GP priors are unusually interesting. They lead to smooth interpolators with uncertainty estimates. Some parts of the inference are embarrasingly parallelizable. See references for my readings. The background section of Exact GPs on a Million Points is also full of great references.

### Kernels

Kernels can be applied to almost any kind of data and provide a notion of “similarity”. They are like the grand-old-daddy of feature representation (and quite powerful at that). The famous Representer Theorem and its generalizations provide a powerful list of results, many of which I don’t fully understand. See references for my readings.

### MCMC Diagnostics

There’s a comically truthful idea This is the idea behind Importance Sampling

any sample can come from any distribution

How do we evaluate goodness-of-fit? How do we ascribe samples belong to a particular distribution? These are very interesting and hard questions. See reference for my readings.

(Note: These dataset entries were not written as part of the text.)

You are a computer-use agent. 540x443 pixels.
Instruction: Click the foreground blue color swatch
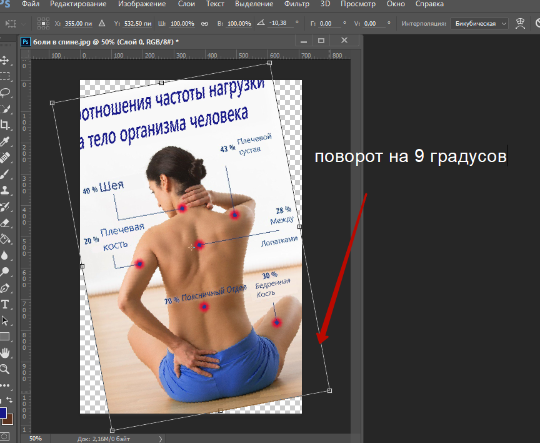coord(3,414)
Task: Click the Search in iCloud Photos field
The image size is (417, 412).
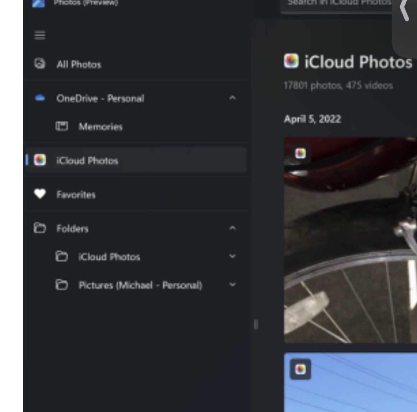Action: point(339,4)
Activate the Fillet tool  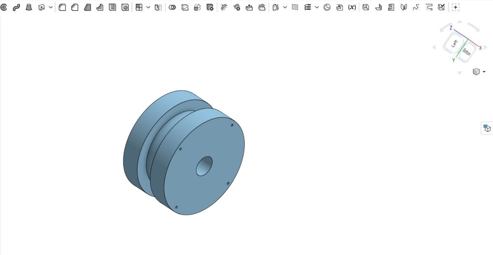(x=62, y=7)
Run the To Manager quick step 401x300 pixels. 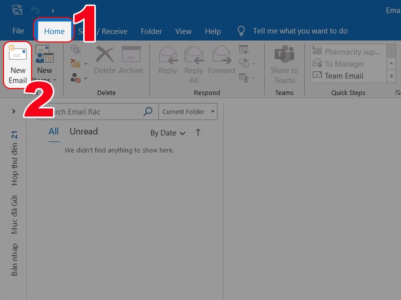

### Statistical Learning Theory

For this topic, I don’t have a particularly defined scope. My primary qualm with most treatment on this topic is the reliance on plenty of obscure sounding inqualities (except for a few popular ones like Markov’s, Hoeffding’s, Chebychev’s, Azuma’s). Often times, I think this is more of an art of posing the question what to put a bound on? and then put out some results in terms of a function of error tolerance $\epsilon$ and confidence $\delta$. I might have a myopic view on this and still looking for big-picture treatment. See references for my readings. I’m looking for a general attack recipe for such kind of bounds analysis.

# Questions

Most of these are gaps in my knowledge. Looking for resources and perspectives to improve my understanding. I hope to summarize answers to these as blog posts.

• To my knowledge, there is no way to prove convergence in MCMC sampling algorithms. All we have are diagnostics like Effective Sample Size and Gelman-Rubin Diagnostic to show chains have diverged. What is the recommended way to verify convergence?

• How do we scale Gaussian Processes to large data? Matrix computations involve operations of the order of $$O(N^3)$$. Isn’t this terribly slow?